-- begin MATERIAL SUPPLIED --

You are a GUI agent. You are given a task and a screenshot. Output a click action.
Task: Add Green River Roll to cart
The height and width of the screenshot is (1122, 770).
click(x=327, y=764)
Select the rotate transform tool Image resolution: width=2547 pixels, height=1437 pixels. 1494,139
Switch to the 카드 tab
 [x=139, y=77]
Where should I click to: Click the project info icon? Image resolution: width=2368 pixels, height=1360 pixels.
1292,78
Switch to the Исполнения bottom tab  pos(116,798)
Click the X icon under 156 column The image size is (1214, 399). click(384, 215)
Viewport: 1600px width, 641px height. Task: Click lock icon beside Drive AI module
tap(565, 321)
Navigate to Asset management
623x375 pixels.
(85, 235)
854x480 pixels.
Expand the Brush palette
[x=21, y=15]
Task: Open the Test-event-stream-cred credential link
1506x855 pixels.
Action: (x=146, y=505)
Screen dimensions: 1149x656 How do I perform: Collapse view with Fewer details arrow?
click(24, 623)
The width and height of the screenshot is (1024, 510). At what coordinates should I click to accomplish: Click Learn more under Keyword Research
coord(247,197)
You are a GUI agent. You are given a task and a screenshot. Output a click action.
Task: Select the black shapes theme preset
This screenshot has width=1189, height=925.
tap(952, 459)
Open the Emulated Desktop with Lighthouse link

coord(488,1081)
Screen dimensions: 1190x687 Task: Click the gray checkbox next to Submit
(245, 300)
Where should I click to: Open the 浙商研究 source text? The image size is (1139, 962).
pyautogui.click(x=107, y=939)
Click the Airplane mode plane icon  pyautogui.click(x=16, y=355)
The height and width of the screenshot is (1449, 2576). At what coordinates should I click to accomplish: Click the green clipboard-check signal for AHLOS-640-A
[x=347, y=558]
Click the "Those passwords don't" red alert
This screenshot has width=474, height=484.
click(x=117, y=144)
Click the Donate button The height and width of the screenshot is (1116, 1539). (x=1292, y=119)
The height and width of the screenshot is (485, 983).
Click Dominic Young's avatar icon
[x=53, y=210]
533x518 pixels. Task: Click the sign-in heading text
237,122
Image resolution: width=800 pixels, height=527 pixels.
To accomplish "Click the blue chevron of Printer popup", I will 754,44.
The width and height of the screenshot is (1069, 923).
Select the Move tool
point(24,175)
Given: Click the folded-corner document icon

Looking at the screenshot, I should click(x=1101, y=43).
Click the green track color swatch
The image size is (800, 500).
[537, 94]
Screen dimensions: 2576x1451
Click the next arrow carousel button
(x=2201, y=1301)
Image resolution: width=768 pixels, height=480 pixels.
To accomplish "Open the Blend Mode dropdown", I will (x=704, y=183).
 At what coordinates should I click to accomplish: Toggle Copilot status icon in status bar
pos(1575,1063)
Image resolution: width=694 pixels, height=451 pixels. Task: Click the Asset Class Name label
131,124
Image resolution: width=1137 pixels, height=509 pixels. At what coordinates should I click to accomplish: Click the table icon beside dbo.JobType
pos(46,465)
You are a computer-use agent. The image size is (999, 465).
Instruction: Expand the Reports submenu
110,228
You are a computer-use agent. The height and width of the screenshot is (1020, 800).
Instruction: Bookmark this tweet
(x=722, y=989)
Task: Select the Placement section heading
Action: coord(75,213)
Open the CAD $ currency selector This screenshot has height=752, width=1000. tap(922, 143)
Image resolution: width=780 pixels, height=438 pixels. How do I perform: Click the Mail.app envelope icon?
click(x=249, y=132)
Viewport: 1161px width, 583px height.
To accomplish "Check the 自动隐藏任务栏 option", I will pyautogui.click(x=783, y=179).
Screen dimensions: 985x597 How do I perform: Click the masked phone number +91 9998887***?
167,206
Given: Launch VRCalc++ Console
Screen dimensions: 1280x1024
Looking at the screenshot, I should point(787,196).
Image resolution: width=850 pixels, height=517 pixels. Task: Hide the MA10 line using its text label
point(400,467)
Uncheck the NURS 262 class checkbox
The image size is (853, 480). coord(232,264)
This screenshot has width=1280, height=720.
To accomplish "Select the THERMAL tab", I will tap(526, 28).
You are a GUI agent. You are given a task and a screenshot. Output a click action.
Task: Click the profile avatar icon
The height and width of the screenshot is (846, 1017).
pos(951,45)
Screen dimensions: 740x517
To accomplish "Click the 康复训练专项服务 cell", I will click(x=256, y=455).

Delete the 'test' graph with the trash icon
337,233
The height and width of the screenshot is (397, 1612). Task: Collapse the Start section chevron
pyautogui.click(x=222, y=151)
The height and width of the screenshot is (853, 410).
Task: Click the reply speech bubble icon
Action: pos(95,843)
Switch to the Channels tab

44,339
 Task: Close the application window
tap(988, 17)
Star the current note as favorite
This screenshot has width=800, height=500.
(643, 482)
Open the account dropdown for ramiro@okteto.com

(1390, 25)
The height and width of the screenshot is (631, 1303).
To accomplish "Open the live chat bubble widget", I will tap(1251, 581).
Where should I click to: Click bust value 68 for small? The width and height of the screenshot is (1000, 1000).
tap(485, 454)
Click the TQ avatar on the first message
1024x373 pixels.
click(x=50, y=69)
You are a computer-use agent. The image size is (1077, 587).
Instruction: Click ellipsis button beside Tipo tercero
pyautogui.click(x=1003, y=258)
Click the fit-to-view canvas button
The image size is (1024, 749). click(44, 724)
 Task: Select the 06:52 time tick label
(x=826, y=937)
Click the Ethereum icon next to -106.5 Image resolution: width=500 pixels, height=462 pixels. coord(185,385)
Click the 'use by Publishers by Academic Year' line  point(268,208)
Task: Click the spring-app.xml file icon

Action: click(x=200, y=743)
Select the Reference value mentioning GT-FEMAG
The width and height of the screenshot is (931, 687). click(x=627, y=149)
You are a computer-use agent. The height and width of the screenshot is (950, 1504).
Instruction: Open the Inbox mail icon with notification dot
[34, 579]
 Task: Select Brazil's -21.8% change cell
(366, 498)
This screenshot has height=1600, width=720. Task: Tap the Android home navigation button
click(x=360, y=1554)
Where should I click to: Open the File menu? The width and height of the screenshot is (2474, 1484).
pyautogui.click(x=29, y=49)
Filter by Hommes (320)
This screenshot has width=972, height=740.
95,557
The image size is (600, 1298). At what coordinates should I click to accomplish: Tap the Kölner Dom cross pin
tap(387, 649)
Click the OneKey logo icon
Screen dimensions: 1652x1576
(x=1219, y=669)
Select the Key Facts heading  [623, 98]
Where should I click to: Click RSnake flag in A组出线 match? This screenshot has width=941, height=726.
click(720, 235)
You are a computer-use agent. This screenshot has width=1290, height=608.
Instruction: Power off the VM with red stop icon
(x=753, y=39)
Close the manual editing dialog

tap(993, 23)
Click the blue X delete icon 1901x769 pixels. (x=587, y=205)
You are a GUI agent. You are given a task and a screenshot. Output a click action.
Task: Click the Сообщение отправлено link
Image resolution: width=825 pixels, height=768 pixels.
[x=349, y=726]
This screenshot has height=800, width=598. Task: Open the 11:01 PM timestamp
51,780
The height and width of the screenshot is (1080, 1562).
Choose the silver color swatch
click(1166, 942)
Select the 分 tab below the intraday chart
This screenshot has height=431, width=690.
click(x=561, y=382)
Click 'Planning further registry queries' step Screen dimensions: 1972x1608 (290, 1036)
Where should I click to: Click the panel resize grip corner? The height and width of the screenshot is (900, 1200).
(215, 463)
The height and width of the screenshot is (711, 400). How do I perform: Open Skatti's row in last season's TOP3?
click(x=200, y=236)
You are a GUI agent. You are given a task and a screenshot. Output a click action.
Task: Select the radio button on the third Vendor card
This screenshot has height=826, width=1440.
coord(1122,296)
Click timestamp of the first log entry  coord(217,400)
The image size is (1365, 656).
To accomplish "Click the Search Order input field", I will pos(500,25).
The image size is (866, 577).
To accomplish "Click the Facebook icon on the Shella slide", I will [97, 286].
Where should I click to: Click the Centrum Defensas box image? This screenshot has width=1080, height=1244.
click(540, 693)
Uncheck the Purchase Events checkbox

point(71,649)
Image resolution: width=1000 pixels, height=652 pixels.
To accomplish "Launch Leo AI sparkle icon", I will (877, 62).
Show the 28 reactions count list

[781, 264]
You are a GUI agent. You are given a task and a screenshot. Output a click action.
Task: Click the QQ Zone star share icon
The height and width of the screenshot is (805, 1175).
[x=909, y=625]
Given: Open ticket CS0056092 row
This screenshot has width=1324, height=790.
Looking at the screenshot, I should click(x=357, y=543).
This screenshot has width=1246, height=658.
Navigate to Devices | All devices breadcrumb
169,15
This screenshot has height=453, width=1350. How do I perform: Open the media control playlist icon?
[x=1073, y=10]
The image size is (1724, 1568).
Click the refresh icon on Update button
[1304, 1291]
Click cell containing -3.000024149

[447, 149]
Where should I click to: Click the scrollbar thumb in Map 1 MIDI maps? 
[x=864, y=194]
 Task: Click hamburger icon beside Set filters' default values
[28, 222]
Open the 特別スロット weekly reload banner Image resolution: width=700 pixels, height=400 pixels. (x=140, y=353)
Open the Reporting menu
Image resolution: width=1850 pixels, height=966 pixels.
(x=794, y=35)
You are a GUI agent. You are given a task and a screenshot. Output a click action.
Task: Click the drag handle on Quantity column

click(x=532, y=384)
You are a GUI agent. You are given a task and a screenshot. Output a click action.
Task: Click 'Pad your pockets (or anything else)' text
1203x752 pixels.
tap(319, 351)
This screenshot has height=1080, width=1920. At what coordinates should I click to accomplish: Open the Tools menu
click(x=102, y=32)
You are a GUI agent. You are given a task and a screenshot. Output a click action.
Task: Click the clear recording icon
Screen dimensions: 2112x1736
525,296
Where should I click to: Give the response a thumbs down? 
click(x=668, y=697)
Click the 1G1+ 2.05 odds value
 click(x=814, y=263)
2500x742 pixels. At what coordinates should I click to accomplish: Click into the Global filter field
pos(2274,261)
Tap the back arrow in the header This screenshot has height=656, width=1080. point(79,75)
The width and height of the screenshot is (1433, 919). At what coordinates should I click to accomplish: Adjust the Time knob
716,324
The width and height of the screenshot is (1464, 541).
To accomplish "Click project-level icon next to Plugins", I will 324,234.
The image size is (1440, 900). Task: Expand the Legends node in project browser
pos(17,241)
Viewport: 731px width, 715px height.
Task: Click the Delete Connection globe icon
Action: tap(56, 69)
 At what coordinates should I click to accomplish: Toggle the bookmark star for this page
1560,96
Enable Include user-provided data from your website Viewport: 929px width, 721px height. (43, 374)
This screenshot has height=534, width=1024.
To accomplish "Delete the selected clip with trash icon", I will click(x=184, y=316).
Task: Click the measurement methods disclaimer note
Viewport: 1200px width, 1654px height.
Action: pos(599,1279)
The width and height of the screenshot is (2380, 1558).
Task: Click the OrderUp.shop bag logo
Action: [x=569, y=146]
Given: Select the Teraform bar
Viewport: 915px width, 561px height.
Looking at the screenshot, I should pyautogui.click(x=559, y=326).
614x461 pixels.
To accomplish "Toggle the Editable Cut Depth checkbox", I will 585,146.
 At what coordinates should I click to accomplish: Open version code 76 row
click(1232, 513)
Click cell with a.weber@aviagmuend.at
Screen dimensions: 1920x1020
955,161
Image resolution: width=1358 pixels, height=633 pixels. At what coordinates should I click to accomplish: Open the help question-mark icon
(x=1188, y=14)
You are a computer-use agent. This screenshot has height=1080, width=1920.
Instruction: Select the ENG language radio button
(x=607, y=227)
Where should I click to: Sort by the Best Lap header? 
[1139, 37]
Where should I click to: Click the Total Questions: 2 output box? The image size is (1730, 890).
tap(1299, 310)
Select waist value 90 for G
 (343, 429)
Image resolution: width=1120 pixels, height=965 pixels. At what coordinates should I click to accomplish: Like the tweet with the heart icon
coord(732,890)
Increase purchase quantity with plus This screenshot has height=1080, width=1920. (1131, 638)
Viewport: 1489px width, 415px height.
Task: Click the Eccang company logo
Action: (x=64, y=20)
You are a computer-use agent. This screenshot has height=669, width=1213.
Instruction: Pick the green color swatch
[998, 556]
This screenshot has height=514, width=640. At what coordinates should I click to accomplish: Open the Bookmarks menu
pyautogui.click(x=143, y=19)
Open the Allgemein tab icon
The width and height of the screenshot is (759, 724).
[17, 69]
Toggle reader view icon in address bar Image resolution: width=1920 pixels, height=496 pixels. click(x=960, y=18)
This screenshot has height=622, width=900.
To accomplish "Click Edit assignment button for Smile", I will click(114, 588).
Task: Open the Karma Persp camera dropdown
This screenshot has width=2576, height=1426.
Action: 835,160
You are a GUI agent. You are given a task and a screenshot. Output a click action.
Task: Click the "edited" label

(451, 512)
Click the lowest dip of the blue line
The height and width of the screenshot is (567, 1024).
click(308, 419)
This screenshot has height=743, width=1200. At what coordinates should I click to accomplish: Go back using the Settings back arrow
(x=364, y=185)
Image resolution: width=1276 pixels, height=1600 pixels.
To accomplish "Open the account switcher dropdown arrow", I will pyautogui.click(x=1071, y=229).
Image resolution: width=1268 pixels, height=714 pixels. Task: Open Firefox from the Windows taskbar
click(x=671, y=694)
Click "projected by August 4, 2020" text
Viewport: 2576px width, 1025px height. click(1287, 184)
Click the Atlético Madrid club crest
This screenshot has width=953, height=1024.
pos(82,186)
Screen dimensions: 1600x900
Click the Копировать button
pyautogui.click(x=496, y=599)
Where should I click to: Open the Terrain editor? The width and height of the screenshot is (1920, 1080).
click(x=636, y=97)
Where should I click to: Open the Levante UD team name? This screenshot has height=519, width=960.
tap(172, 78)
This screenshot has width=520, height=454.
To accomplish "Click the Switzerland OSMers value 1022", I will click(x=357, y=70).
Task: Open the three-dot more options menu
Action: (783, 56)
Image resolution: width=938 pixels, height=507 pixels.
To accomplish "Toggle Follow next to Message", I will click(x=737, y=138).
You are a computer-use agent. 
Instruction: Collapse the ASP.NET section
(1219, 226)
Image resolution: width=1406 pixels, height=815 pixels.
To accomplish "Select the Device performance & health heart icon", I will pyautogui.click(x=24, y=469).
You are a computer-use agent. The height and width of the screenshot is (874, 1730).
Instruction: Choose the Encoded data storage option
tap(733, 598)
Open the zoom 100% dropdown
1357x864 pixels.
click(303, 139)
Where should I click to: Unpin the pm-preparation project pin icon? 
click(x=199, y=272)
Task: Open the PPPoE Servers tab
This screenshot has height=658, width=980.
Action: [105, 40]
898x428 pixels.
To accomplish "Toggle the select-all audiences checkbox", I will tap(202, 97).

-- end MATERIAL SUPPLIED --

Render the records starting at the first line and ending at the line containing "coord(247,197)" as a JSON list of strings, one string per line, with blank lines left out.

[
  "You are a GUI agent. You are given a task and a screenshot. Output a click action.",
  "Task: Add Green River Roll to cart",
  "The height and width of the screenshot is (1122, 770).",
  "click(x=327, y=764)",
  "Select the rotate transform tool Image resolution: width=2547 pixels, height=1437 pixels. 1494,139",
  "Switch to the 카드 tab",
  " [x=139, y=77]",
  "Where should I click to: Click the project info icon? Image resolution: width=2368 pixels, height=1360 pixels.",
  "1292,78",
  "Switch to the Исполнения bottom tab  pos(116,798)",
  "Click the X icon under 156 column The image size is (1214, 399). click(384, 215)",
  "Viewport: 1600px width, 641px height. Task: Click lock icon beside Drive AI module",
  "tap(565, 321)",
  "Navigate to Asset management",
  "623x375 pixels.",
  "(85, 235)",
  "854x480 pixels.",
  "Expand the Brush palette",
  "[x=21, y=15]",
  "Task: Open the Test-event-stream-cred credential link",
  "1506x855 pixels.",
  "Action: (x=146, y=505)",
  "Screen dimensions: 1149x656 How do I perform: Collapse view with Fewer details arrow?",
  "click(24, 623)",
  "The width and height of the screenshot is (1024, 510). At what coordinates should I click to accomplish: Click Learn more under Keyword Research",
  "coord(247,197)"
]